United Navy, Army and Air Force Board

A Day in the Life of an RAF Chaplain

Revd Alasdair Nicoll, Baptist Chaplain, RAF Brize Norton

If I’d been asked, before I entered RAF chaplaincy, what I envisioned a "day-in-the-life" to be like, I don’t think my imagination could have done the truth any justice!  That’s not to say, of course, that every day is wall-to-wall excitement and unpredictability - every ministry has its mundane moments and daily chores – but the sheer variety of the people and situations I meet keeps me on my toes and always looking to God for strength to meet the challenges.

The RAF Chaplains’ Branch motto is, “Serving the Royal Air Force community through Prayer, Presence and Proclamation”:

Every day starts with prayer, shared with the other chaplains in the team.  Where I serve at RAF Brize Norton I minister alongside two Anglican priests, a Church of Scotland minister and a Roman Catholic deacon.   Although we have a senior chaplain who co-ordinates the team’s ministry, each team member brings their own experience and distinctiveness to both the prayer life and the daily running of the chaplaincy.  Prayer infuses all the work we do, whether specifically Christian (e.g. running a lunchtime prayer group or a church service) or the more secular duties like attending a station management board.

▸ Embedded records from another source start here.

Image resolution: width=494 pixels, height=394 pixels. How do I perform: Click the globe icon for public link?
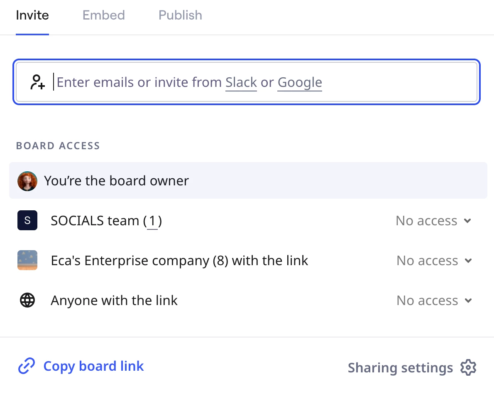coord(27,300)
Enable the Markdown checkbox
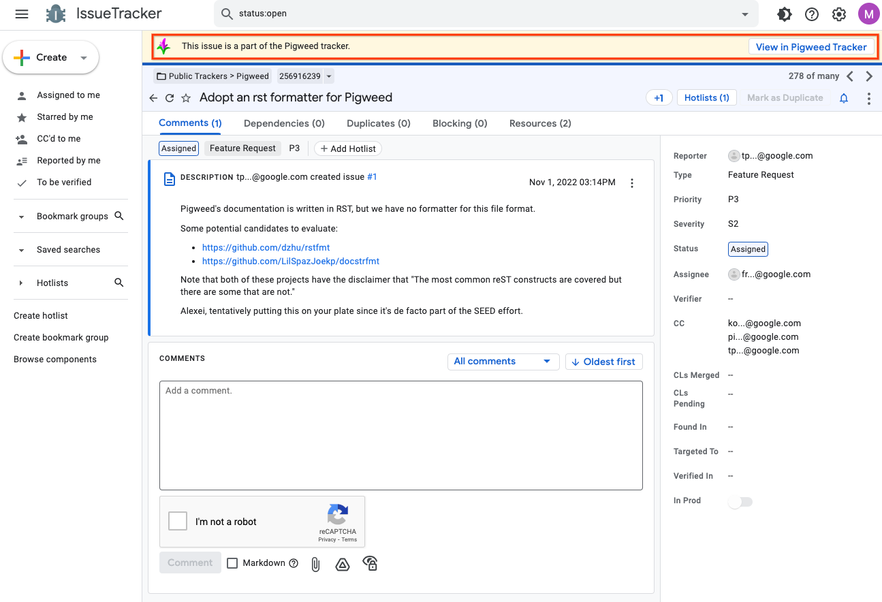 point(232,563)
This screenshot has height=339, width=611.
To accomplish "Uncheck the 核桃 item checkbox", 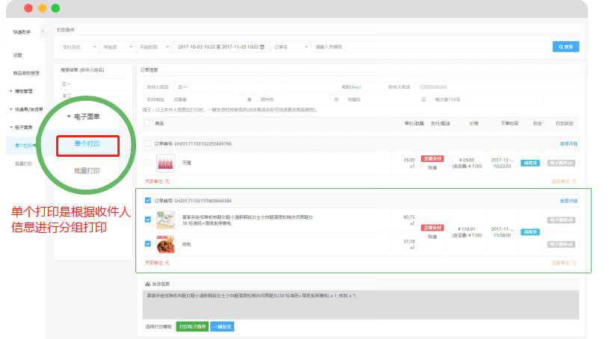I will click(148, 243).
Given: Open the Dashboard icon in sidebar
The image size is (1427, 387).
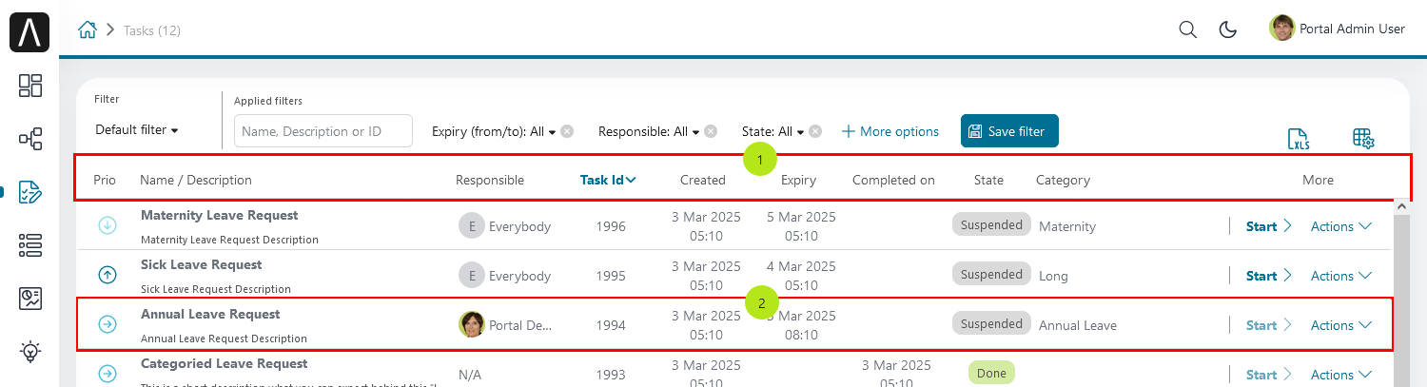Looking at the screenshot, I should [x=30, y=86].
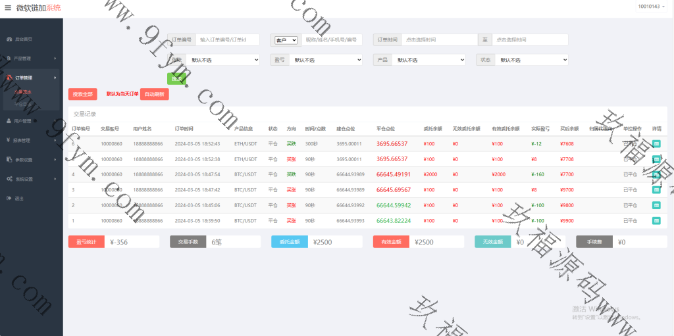Click the red 搜索全部 button

82,94
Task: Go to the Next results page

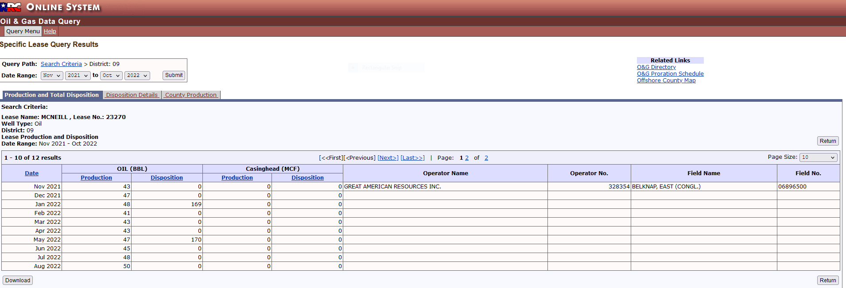Action: [388, 158]
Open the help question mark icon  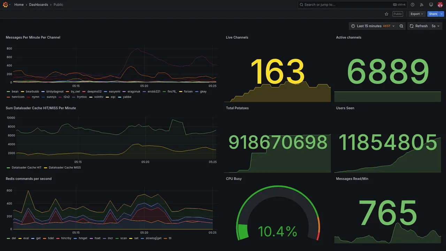(x=413, y=5)
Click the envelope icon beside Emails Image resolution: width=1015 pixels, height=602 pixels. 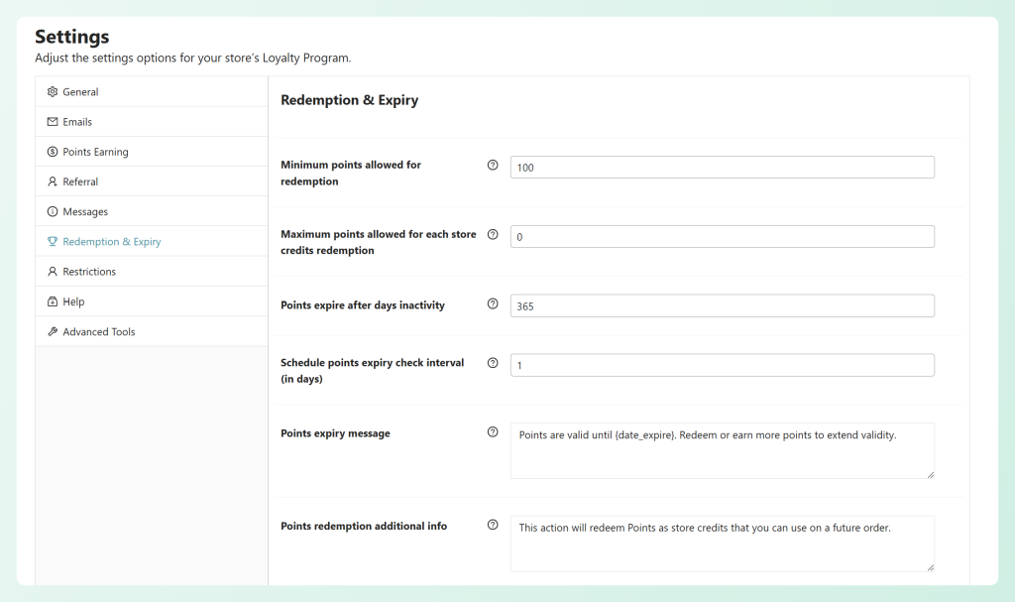click(x=52, y=121)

Our ministry of presence most frequently takes the shape of visiting the various working areas on the station.  One day we might visit a flying squadron and join a crew on a training flight, flying on a Hercules transport aircraft through the Lake District.  Another day we might be found walking the shop floor of an engineering hangar, administrative offices or joining in a “spinning” class in the station gym.  Yet another day it might be running a post-deployment day for RAF Reserve force personnel.  This ministry of presence amongst people day-by-day frequently leads to meaningful spiritual conversations and, because personnel have seen their padre around their workplace, they will often visit our chaplaincy centre to seek pastoral support.  I am still astounded by the way in which personnel of all faiths and none seek out their padre as a first port of call in times of trouble.   Of course, every two or three years we will take our turn to deploy for a few months to support our personnel on active service overseas.  This affords the opportunity to support the pastoral, spiritual and moral wellbeing of our personnel where it is needed the most.

Our ministry of proclamation might include regular church services, an evangelistic course or working alongside the churches in the surrounding community.  It might also include the prophetic ministry of the chaplain to personnel of all ranks, discussing moral questions, gauging the morale of the unit or providing specialist chaplaincy advice to commanders.

No matter what each day brings, I am always thankful to God for calling me to serve this community and for the strength He gives  to meet each day’s new challenges.